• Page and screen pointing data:
— Begin —
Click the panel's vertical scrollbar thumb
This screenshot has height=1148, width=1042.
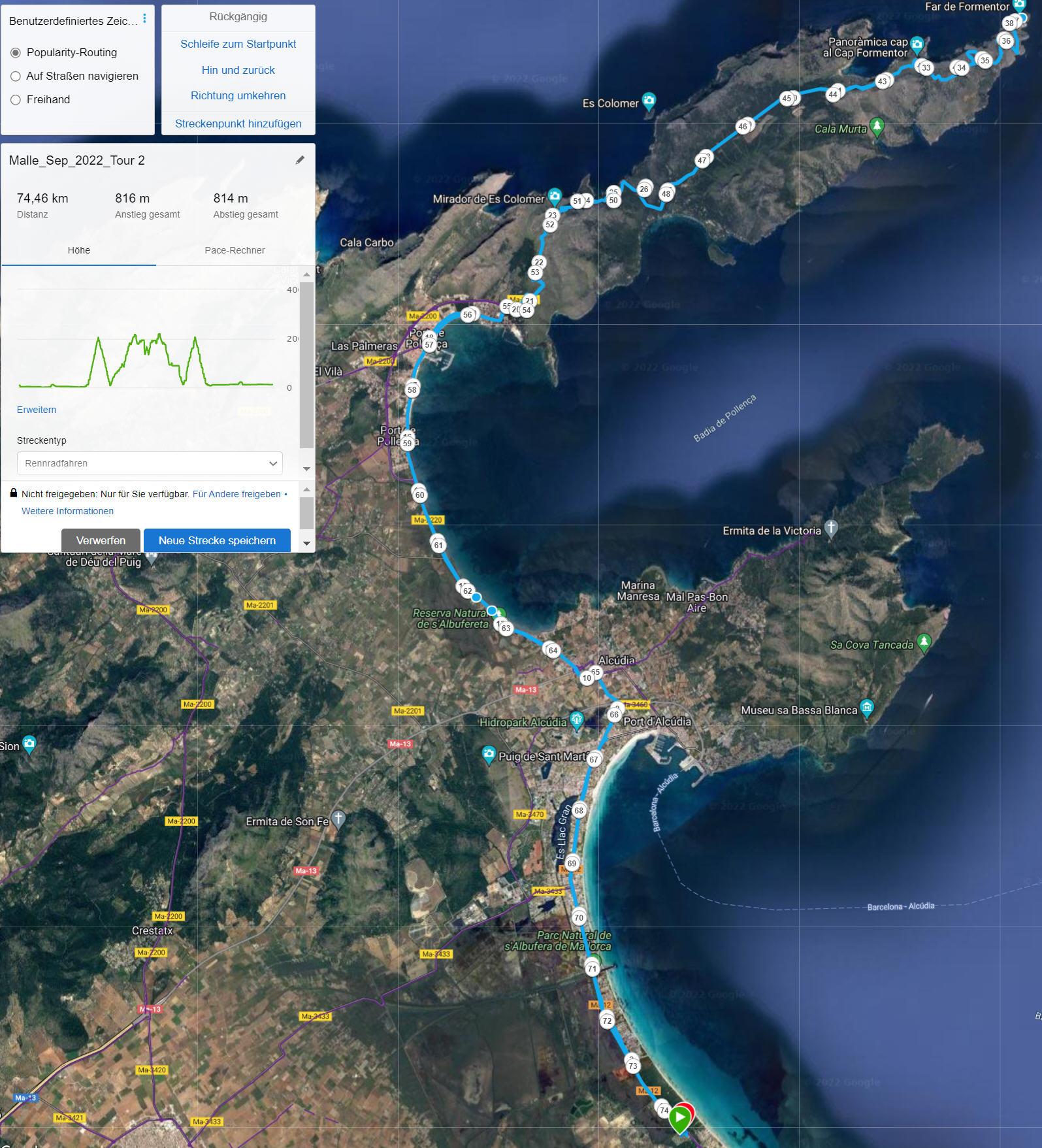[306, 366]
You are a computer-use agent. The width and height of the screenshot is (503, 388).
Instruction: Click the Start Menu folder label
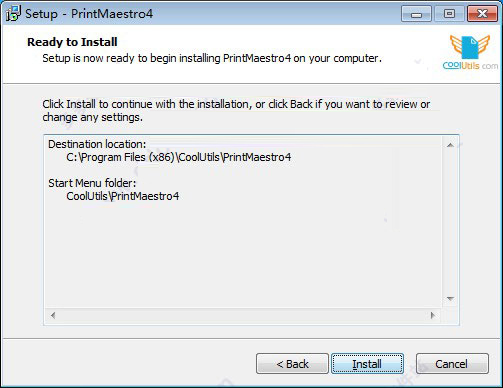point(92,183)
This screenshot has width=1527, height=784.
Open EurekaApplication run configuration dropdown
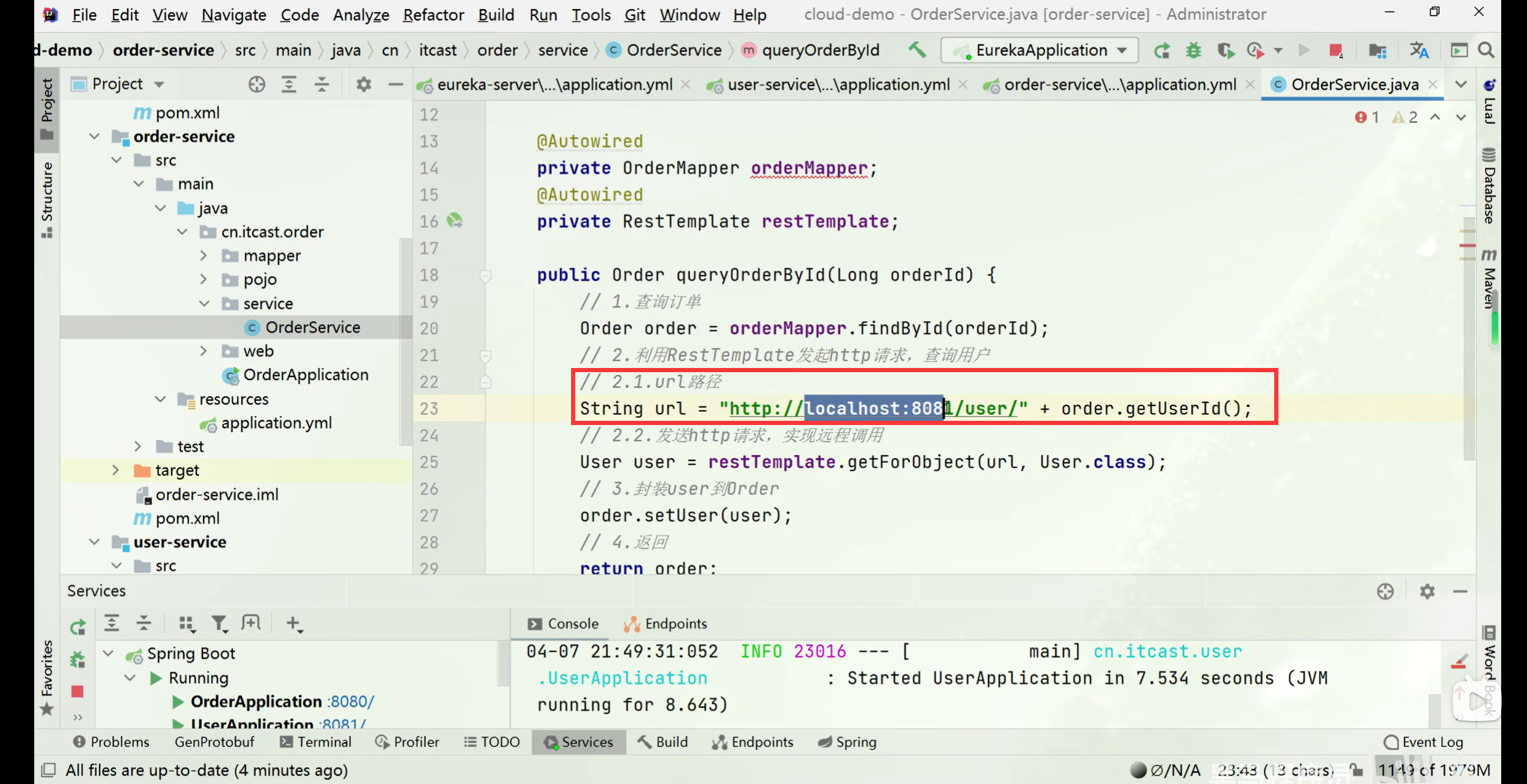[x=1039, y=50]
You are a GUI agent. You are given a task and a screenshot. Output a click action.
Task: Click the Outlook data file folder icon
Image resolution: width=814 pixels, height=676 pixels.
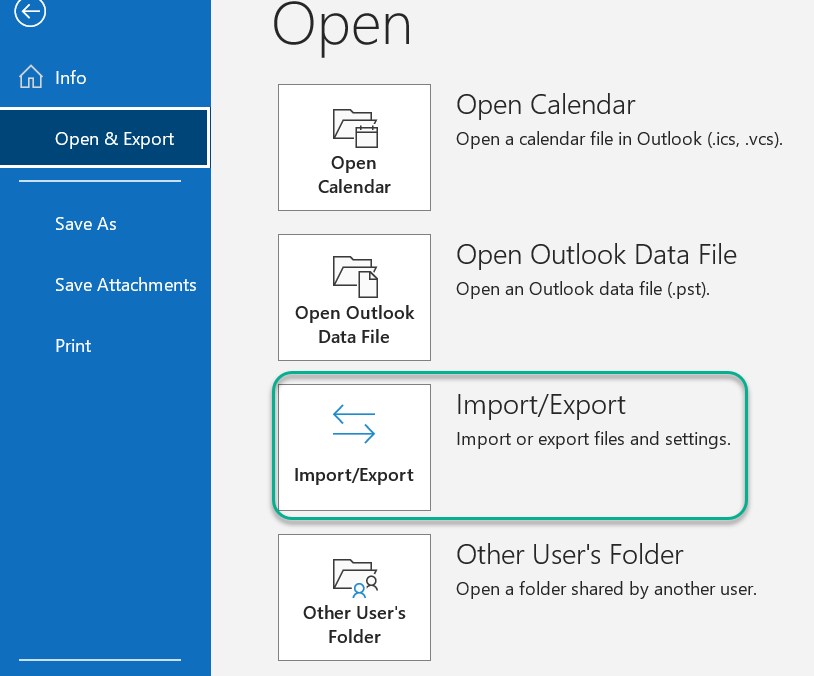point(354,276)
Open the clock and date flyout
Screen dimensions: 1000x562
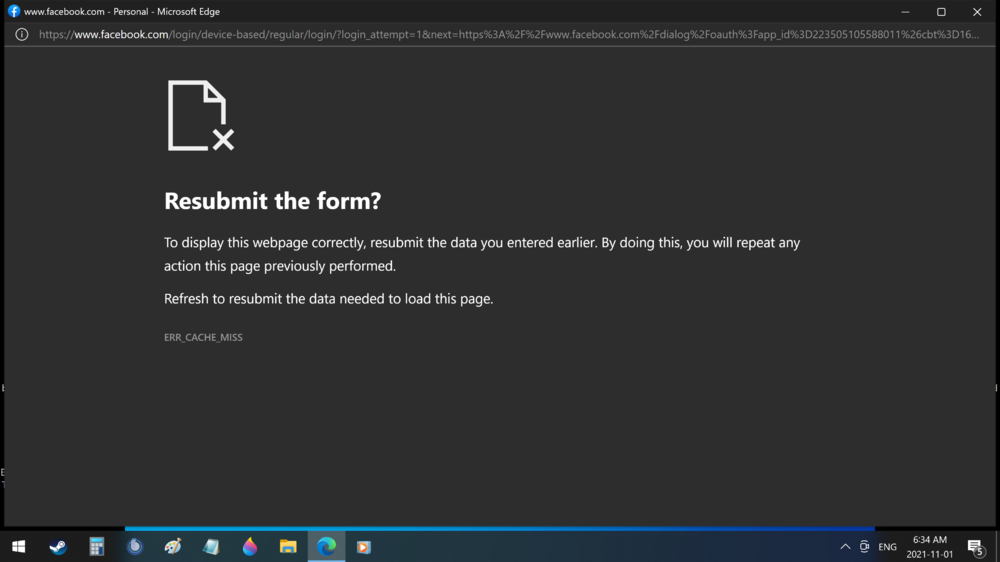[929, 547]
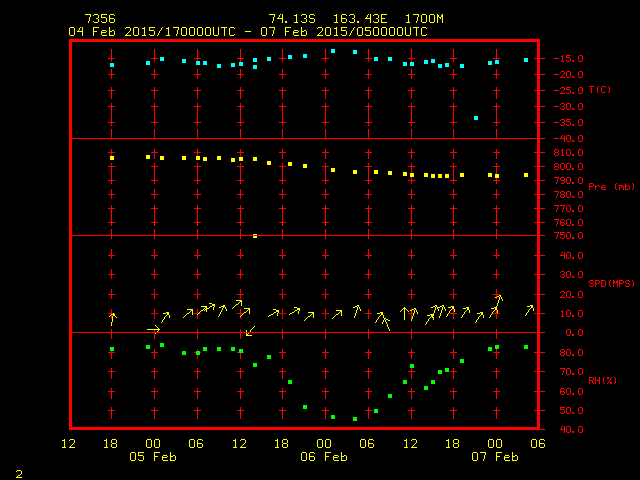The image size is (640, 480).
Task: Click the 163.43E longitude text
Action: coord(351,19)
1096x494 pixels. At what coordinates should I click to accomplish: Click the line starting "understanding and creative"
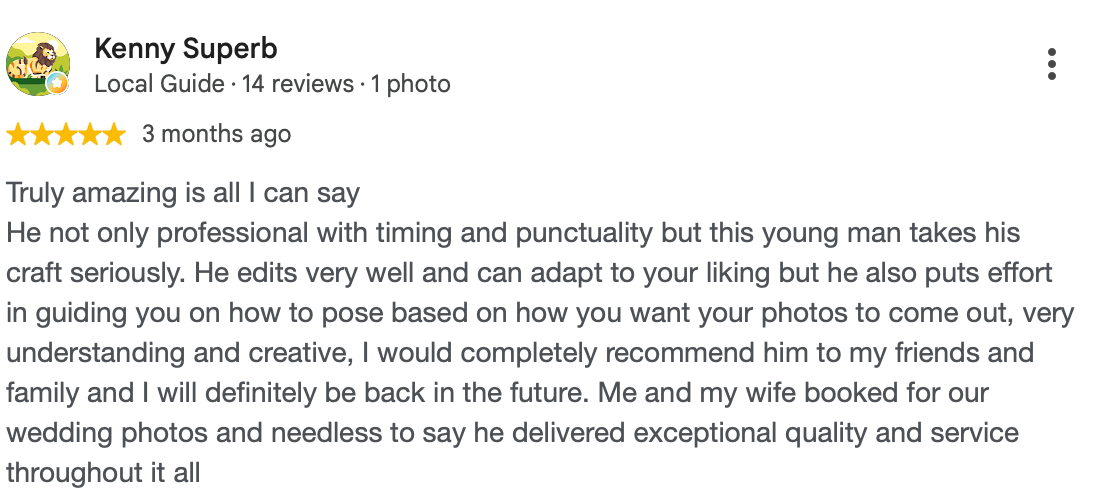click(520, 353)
— End —
• Work required:
Lay out the stretch from the line containing "This screenshot has width=1527, height=784." through the line containing "[x=1039, y=50]" as a numbered list, skipping blank lines. Leave the pictures out.

• Reply to the task:
1. This screenshot has width=1527, height=784.
2. Open EurekaApplication run configuration dropdown
3. [x=1039, y=50]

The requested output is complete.